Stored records
============

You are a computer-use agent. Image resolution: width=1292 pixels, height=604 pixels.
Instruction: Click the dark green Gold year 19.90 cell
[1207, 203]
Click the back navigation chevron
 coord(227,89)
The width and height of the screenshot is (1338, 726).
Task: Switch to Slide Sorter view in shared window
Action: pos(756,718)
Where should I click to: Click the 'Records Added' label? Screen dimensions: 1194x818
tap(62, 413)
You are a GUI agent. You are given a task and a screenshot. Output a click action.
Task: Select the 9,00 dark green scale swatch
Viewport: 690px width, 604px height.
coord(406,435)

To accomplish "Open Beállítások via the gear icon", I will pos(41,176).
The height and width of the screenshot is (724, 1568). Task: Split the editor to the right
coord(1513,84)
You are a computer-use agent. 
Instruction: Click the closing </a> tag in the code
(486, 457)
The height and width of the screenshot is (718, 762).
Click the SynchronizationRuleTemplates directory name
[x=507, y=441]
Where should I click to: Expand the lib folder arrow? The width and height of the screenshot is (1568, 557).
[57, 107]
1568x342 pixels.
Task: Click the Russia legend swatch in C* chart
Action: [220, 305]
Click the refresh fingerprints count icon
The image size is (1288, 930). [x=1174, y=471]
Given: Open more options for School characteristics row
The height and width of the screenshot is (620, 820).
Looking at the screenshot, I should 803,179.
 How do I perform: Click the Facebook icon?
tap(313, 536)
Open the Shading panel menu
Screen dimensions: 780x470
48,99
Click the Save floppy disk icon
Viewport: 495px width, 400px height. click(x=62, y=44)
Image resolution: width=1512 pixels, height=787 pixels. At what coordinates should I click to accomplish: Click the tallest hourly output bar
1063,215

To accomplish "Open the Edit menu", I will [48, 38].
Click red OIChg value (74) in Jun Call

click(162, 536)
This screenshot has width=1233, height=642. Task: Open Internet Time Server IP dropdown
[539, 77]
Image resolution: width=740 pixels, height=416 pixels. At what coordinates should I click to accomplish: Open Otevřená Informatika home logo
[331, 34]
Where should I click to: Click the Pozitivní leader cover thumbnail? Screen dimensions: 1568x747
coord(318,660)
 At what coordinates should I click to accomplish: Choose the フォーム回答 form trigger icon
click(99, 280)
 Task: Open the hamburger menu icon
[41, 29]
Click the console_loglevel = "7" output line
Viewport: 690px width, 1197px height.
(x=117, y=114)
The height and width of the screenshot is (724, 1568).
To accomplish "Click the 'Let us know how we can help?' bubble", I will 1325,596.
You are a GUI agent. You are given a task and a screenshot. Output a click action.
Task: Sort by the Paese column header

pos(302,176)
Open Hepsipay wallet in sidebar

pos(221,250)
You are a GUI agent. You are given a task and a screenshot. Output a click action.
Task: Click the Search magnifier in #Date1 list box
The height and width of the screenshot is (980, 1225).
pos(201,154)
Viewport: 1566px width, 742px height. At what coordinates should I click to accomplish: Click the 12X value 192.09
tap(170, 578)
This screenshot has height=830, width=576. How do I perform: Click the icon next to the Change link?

============

• [Goal of the exercise]: Retype the records in full. Keep every line identical to the original.

• [Problem solution]:
You are a computer-use agent. Image resolution: width=1292 pixels, height=604 pixels.
Instruction: Click the dark green Gold year 19.90 cell
[1207, 203]
Click the back navigation chevron
 coord(227,89)
The width and height of the screenshot is (1338, 726).
Task: Switch to Slide Sorter view in shared window
Action: pos(756,718)
Where should I click to: Click the 'Records Added' label? Screen dimensions: 1194x818
tap(62, 413)
You are a GUI agent. You are given a task and a screenshot. Output a click action.
Task: Select the 9,00 dark green scale swatch
Viewport: 690px width, 604px height.
coord(406,435)

To accomplish "Open Beállítások via the gear icon", I will pos(41,176).
The height and width of the screenshot is (724, 1568). Task: Split the editor to the right
coord(1513,84)
You are a computer-use agent. 
Instruction: Click the closing </a> tag in the code
(486, 457)
The height and width of the screenshot is (718, 762).
Click the SynchronizationRuleTemplates directory name
[x=507, y=441]
Where should I click to: Expand the lib folder arrow? The width and height of the screenshot is (1568, 557).
[57, 107]
1568x342 pixels.
Task: Click the Russia legend swatch in C* chart
Action: [220, 305]
Click the refresh fingerprints count icon
The image size is (1288, 930). [x=1174, y=471]
Given: Open more options for School characteristics row
The height and width of the screenshot is (620, 820).
Looking at the screenshot, I should 803,179.
 How do I perform: Click the Facebook icon?
tap(313, 536)
Open the Shading panel menu
Screen dimensions: 780x470
48,99
Click the Save floppy disk icon
Viewport: 495px width, 400px height. click(x=62, y=44)
Image resolution: width=1512 pixels, height=787 pixels. At what coordinates should I click to accomplish: Click the tallest hourly output bar
1063,215

To accomplish "Open the Edit menu", I will [48, 38].
Click red OIChg value (74) in Jun Call

click(162, 536)
This screenshot has width=1233, height=642. Task: Open Internet Time Server IP dropdown
[539, 77]
Image resolution: width=740 pixels, height=416 pixels. At what coordinates should I click to accomplish: Open Otevřená Informatika home logo
[331, 34]
Where should I click to: Click the Pozitivní leader cover thumbnail? Screen dimensions: 1568x747
coord(318,660)
 At what coordinates should I click to accomplish: Choose the フォーム回答 form trigger icon
click(99, 280)
 Task: Open the hamburger menu icon
[41, 29]
Click the console_loglevel = "7" output line
Viewport: 690px width, 1197px height.
(x=117, y=114)
The height and width of the screenshot is (724, 1568).
To accomplish "Click the 'Let us know how we can help?' bubble", I will 1325,596.
You are a GUI agent. You are given a task and a screenshot. Output a click action.
Task: Sort by the Paese column header

pos(302,176)
Open Hepsipay wallet in sidebar

pos(221,250)
You are a GUI agent. You are given a task and a screenshot. Output a click action.
Task: Click the Search magnifier in #Date1 list box
The height and width of the screenshot is (980, 1225).
pos(201,154)
Viewport: 1566px width, 742px height. At what coordinates should I click to accomplish: Click the 12X value 192.09
tap(170, 578)
This screenshot has height=830, width=576. How do I perform: Click the icon next to the Change link?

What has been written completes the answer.